▸ Extracted data

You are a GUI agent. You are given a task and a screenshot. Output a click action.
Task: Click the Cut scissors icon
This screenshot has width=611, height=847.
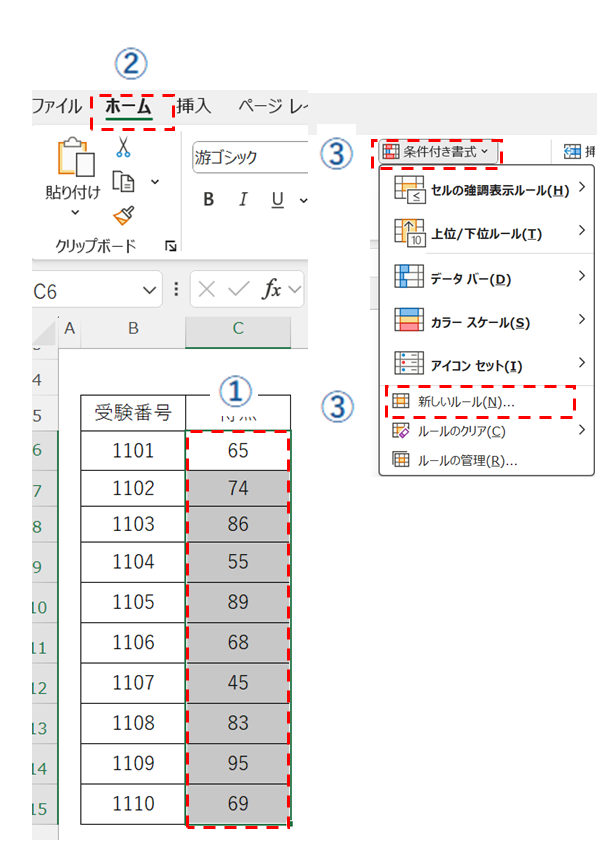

==

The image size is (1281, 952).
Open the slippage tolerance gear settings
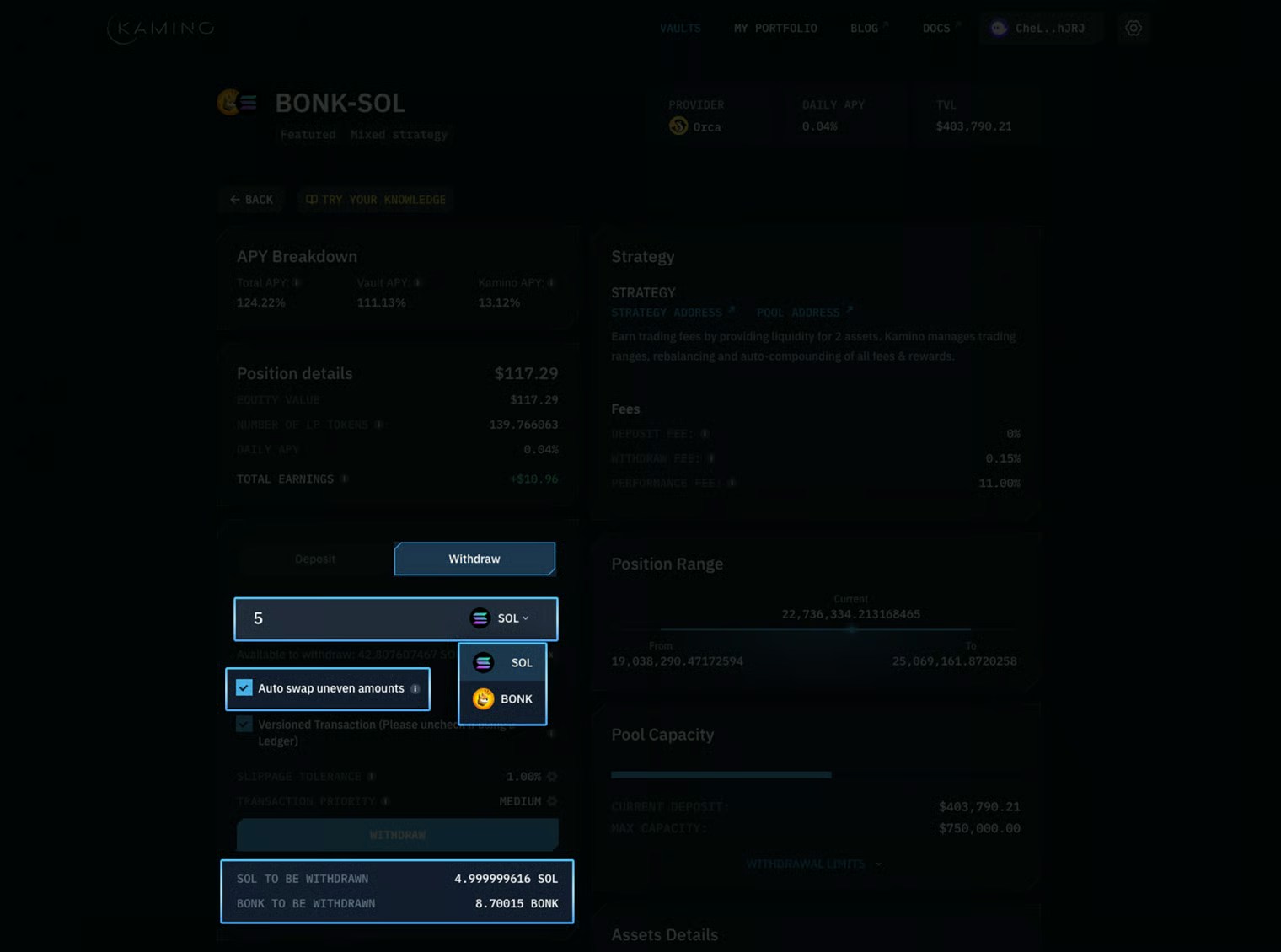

▸ Directions
Where a line in the records above contains the word "screenshot", copy that line.

▸ Result of the exercise
You are a GUI agent. You are given a task and a screenshot. Output a click action.
This screenshot has width=611, height=847.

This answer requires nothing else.